Python package for causal discovery based on LiNGAM.

https://sites.google.com/view/sshimizu06/lingam

MIT License

356 stars 54 forks source link

[Question] What is the difference between probabilities output from result.get_probabilities() and result.get_total_causal_effects()? #117

Open lhl881210 opened 7 months ago

lhl881210 commented 7 months ago

Hi, I am a beginner. I'm not quite sure the difference between probabilities output from result.get_probabilities() and result.get_total_causal_effects() after bootstrap, i.e., result = model.bootstrap(data, n_sampling=1000). I would appreciate it if you could give me more info.

sshimizu2006 commented 7 months ago

result.get_probabilities() gives the bootstrap probabilities of whether direct effects are non-zero (directed edges exist). result.get_total_causal_effects() give the bootstrap probabilities of whether total effects are non-zero (directed paths exist).

lhl881210 commented 7 months ago

Shimizu-Sense Thank you for your answer. I have a follow question. From my humble knowledge, the total_causal_effects of a path needs to be based on a specific DAE before it can be calculated. However, since Bootstrap outputs multiple DAEs, which DAE is total_causal_effects based on? Thanks.

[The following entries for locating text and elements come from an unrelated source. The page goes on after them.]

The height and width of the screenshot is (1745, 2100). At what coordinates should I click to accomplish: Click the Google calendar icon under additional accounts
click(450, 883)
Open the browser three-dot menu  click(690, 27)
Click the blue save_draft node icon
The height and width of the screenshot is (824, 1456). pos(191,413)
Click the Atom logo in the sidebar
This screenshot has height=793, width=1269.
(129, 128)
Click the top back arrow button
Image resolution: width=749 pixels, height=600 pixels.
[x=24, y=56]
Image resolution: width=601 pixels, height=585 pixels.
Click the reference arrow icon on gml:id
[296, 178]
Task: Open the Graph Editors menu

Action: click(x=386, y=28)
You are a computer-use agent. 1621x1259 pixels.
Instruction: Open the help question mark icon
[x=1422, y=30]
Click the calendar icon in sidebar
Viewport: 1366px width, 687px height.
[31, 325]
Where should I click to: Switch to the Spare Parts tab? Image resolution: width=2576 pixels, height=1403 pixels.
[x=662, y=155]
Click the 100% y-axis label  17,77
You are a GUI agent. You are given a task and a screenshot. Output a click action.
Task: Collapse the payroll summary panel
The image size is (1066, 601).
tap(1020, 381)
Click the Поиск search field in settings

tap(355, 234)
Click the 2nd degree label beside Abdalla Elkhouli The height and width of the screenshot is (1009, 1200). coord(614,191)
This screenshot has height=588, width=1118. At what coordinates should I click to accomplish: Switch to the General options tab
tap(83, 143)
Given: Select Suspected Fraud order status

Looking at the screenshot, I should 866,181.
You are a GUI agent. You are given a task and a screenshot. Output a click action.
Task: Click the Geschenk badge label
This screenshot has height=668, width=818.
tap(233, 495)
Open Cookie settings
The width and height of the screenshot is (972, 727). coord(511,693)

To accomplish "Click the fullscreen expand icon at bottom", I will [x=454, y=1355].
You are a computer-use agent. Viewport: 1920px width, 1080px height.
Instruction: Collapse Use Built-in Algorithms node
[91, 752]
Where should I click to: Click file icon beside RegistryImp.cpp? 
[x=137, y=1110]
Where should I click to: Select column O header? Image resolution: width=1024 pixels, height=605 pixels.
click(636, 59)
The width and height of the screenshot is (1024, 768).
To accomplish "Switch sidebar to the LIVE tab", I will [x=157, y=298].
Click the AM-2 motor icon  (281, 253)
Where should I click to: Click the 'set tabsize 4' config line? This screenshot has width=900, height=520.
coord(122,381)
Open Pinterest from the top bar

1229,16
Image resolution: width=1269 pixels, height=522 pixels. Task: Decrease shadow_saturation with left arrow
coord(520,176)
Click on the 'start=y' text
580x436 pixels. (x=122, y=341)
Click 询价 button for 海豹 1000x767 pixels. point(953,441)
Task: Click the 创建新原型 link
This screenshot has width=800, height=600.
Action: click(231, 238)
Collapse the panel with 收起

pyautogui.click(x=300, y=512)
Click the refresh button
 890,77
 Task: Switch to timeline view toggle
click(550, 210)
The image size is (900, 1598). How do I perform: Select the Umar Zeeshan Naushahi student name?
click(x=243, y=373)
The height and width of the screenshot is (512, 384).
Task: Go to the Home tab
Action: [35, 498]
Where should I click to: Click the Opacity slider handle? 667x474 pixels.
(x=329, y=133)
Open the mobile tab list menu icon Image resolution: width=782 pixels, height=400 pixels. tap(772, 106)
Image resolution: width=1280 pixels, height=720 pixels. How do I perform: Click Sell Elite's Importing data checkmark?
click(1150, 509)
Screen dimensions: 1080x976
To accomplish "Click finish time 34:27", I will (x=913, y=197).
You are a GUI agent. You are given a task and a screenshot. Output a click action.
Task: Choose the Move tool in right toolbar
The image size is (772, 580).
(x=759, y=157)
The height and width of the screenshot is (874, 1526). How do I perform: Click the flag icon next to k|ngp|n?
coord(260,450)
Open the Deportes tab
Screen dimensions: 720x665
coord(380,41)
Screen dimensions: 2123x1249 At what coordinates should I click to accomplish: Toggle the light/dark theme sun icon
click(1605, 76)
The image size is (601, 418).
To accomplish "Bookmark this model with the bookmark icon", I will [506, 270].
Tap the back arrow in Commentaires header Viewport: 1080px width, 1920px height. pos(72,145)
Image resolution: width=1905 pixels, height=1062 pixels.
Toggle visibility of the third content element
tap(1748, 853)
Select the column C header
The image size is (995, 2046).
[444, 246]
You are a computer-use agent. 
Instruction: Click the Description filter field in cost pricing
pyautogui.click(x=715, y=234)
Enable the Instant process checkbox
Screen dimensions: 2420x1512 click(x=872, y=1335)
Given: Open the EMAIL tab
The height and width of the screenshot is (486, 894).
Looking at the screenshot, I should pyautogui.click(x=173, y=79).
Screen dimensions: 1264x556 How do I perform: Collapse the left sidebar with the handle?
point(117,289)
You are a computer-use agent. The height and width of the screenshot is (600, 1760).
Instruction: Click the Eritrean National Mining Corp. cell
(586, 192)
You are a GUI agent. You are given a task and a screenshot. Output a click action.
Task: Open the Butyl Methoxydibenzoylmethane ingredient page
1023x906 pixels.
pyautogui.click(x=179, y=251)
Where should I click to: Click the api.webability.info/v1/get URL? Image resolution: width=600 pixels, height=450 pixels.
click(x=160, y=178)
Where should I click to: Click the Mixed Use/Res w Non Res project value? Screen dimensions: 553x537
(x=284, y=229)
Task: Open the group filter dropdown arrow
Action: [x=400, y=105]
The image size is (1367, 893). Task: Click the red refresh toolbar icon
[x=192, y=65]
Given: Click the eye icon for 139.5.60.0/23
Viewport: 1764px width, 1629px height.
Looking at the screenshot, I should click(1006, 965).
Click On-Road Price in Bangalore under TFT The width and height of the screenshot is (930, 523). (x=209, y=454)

sshimizu2006 commented 7 months ago

Hi, those total effects in the bootstrap outputs are the medians over the bootstrap samples. You can find all the bootstrap results here: https://lingam.readthedocs.io/en/latest/reference/bootstrap.html

lhl881210 commented 6 months ago

Thank you very much for your reply.

I have another question. I have a set of data from a questionnaire, 6 questions, they are discrete variables, collected using the 5 point likert scale. Also I have 3 types of behavioral data, such as time spent on task, they are continuous variables. I want to do the causal discovery for these 6 discrete variables and 3 continuous variables.

I'm wondering if it's appropriate to use DirectLiNGAM for this kind of data.

Because I know that the original LiNGAM as well as ICA-LiNGAM require the data to be continuous variables. But in your Tutorial of DirectLiNGAM, the requirement for continuous variables is removed. https://lingam.readthedocs.io/en/latest/tutorial/lingam.html

Thanks again for your help.

sshimizu2006 commented 6 months ago

if your discrete variables are collected using 5 point likert scale, it would be ok to use DirectLiNGAM thinking they are approximately continuous.

DirectLiNGAM assume variables are continuous. Error variables are continuous. Their liner sums, i.e., observed variables, are also continuous.

lhl881210 commented 6 months ago

Thank you so much for your quick reply!